A food ration bar (also known as emergency food bar or compressed food bar)  is a type of biscuit generally included in emergency rations and compact field rations. A cross between a hardtack and an energy bar, these shelf-stable products provide a high caloric density and are generally made of grain flour, sugar, and vegetable oil.

Food ration bars may be consumed directly or broken up and mixed with water for a porridge.

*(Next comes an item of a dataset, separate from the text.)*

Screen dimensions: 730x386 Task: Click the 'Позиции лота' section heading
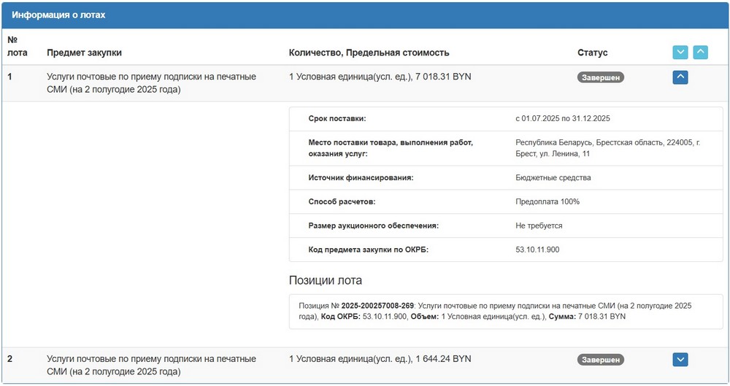[326, 280]
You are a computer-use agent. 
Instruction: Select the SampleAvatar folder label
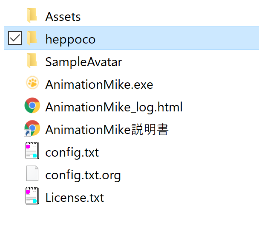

The composition depends on usage: humanitarian versions place a focus on protein content and nutrition fortification, while naval products place the emphasis on it being non-thirst-provoking.

Some example ration bars are:

 A-28 (rice) and A-29 (wheat), two USDA humanitarian standard products
 BP-5 Compact Food, fortified
 Datrex, for lifeboat use
 Type 90, Chinese military ration

Food bar standards are issued by maritime agencies such as the U.S. Coast Guard and humanitarian agencies such as the World Food Program, each for their respective use cases.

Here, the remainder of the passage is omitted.